Batman has a wide array of villains set against him. Moreso than any other superhero, Batman’s foes are often reversals of his heroic traits.

Let’s look at his most famous foe, Joker.

Batman’s super-human levels of discipline and dedication to non-lethal takedowns is mirrored by Joker’s love of chaos and murder. While Batman has trust issues and has slowly gathered allies to surround himself with, Joker trusts nobody (not even himself) and creates a gang every time he escapes from prison. Batman believes in the inherent good in people (hence his non-lethal takedowns), whereas Joker believes that everybody is just one bad day away from becoming unhinged (as seen in the classic Batman graphic novel, ‘The Killing Joke’).

Oswald Cobbleplot, the villain known as Penguin, is a reversal of Bruce’s willingness to use his wealth to improve society. Both Batman and Penguin inherited their family’s wealth, but Penguin just wants to collect more and more money. Although he rarely admits it, Penguins main goal appears to be that he wants to own more money than Batman.

And then there’s Edward Nigma, The Riddler, who is the polar opposite of Batman in that he uses his vast intellect to commit crimes, whereas Batman uses his to solve them. One thing that they both have in common is that they’re psychologically incapable of not using their thematic gimmicks: Batman’s not going to stop being bat-themed anytime soon, just as The Riddler can’t stop leaving riddles at a crime scene – usually for Batman himself.

Batman has many other (in)famous foes as well, such as Bane, Mr Freeze, Poison Ivy, Man-Bat, Black Mask, and Clayface.

Although many of his foes have a deep hatred of Batman, some – such as The Riddler and Clayface – have actually joined him (albeit temporarily) in his fight against crime.

Batman: Common Themes

The most common theme in the most popular Batman stories is psychology. It’s long been said that the only way that Bruce will retire from being Batman is if he gets help and learns to move on from his past (i.e. dealing with the trauma his parents death caused him).

In his early days, police corruption was a major theme of the comic. This is the reason Batman even exists, after all – realising that the police are unwilling to do their job due to being paid off by criminals, he decided to step up to the plate and do it himself.

Another common theme dealt with by Batman is that of horror – especially in storylines featuring Scarecrow and other similar characters.

Batman: Cultural Impact

It could be argued that Batman has had more of a social impact than any other superhero, possibly because of the Batfamily.

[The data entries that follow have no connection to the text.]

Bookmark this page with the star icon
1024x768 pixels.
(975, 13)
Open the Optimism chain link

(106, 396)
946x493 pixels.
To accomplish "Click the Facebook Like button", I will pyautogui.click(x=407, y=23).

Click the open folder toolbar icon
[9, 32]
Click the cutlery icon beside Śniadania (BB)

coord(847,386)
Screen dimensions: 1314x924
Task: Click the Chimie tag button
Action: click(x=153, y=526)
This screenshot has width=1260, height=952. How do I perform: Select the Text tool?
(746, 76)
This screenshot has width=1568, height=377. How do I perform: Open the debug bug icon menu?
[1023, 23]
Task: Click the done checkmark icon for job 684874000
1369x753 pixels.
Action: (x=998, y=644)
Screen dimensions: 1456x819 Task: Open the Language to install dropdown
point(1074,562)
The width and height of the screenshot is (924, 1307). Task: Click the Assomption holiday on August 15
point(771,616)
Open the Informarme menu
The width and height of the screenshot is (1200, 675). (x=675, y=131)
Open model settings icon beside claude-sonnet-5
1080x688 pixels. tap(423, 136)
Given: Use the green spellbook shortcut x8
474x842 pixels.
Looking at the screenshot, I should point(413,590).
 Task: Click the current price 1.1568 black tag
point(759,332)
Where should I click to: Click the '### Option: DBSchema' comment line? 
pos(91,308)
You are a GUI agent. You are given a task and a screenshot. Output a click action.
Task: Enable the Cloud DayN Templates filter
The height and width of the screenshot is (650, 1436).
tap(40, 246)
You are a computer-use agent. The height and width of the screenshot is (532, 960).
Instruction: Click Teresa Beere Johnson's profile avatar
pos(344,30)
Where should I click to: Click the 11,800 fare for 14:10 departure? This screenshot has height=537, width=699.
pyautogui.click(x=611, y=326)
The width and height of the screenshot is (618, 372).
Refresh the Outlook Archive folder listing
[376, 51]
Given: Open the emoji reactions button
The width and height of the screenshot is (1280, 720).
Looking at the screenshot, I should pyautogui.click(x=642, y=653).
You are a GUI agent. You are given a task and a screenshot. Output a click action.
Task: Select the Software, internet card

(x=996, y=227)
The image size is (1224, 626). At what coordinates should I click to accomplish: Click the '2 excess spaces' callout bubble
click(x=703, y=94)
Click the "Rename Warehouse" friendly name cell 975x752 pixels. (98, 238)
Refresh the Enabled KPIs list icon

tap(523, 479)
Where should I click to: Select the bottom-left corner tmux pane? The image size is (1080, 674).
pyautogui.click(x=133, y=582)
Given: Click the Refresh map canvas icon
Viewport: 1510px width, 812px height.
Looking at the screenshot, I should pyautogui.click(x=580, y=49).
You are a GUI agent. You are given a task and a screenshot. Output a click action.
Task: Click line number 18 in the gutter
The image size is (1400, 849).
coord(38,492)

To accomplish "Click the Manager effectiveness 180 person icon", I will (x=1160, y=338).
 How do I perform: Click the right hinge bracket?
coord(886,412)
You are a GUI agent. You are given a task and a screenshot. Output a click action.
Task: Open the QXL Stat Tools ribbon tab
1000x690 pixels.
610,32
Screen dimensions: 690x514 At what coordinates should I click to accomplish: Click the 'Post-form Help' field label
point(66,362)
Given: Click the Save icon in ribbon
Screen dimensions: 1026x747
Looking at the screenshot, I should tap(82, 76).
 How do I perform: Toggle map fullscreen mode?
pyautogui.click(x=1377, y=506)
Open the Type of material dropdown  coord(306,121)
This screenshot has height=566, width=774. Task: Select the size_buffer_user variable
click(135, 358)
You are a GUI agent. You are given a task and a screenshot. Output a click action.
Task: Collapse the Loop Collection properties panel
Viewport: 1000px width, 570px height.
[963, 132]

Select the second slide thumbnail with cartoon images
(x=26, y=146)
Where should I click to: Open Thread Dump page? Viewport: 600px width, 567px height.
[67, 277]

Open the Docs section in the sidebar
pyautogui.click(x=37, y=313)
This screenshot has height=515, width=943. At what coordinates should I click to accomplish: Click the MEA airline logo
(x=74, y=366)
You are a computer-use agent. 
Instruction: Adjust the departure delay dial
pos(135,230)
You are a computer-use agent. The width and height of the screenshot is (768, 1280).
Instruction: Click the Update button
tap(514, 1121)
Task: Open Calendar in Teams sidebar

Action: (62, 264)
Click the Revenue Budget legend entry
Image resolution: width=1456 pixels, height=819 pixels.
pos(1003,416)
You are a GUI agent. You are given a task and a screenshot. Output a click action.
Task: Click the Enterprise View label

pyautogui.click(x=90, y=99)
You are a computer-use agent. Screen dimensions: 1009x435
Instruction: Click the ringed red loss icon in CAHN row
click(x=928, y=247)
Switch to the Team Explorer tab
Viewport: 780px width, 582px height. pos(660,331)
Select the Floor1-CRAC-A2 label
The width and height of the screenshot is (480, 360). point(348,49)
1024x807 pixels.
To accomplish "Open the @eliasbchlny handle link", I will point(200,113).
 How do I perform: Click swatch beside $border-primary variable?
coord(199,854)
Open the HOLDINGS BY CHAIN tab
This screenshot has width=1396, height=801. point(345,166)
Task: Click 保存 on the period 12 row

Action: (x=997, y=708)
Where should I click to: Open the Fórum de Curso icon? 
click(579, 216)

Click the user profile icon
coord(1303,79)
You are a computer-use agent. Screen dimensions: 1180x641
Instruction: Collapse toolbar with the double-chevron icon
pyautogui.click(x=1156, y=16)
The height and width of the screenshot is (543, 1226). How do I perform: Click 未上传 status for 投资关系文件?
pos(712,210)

While Superman is probably the most well known superhero of all time, and Spiderman is probably the most beloved, the Batfamily run the whole gamut of demographics. If you’re a young female, there’s Batgirl. If you’re a young male, there’s Robin. If you’re a young adult, there’s Nightwing and Batgirl – and so on.

Superman is notoriously difficult to write for (and therefore rarely gets good modern storylines, either in comics or onscreen), and many fans view Spider-Man as being for teens and young adults. This, of course, doesn’t make either character inferior to Batman – it just means that their social impact isn’t as far-reaching, because it’s not as likely to resonate with as many people.

The Batman: Arkham series also made superheroes a viable videogame genre – before Batman: Arkham Aslyum, superhero videogames were considered poor at worst, derivative at best.

Christopher Nolan’s Dark Knight film trilogy also created an entire generation of Batfans, as did Batman: The Animated Adventures decades earlier.

Batman has been around for over 80 years, and – being just as relevant as he ever was – he shows no signs of slowing down.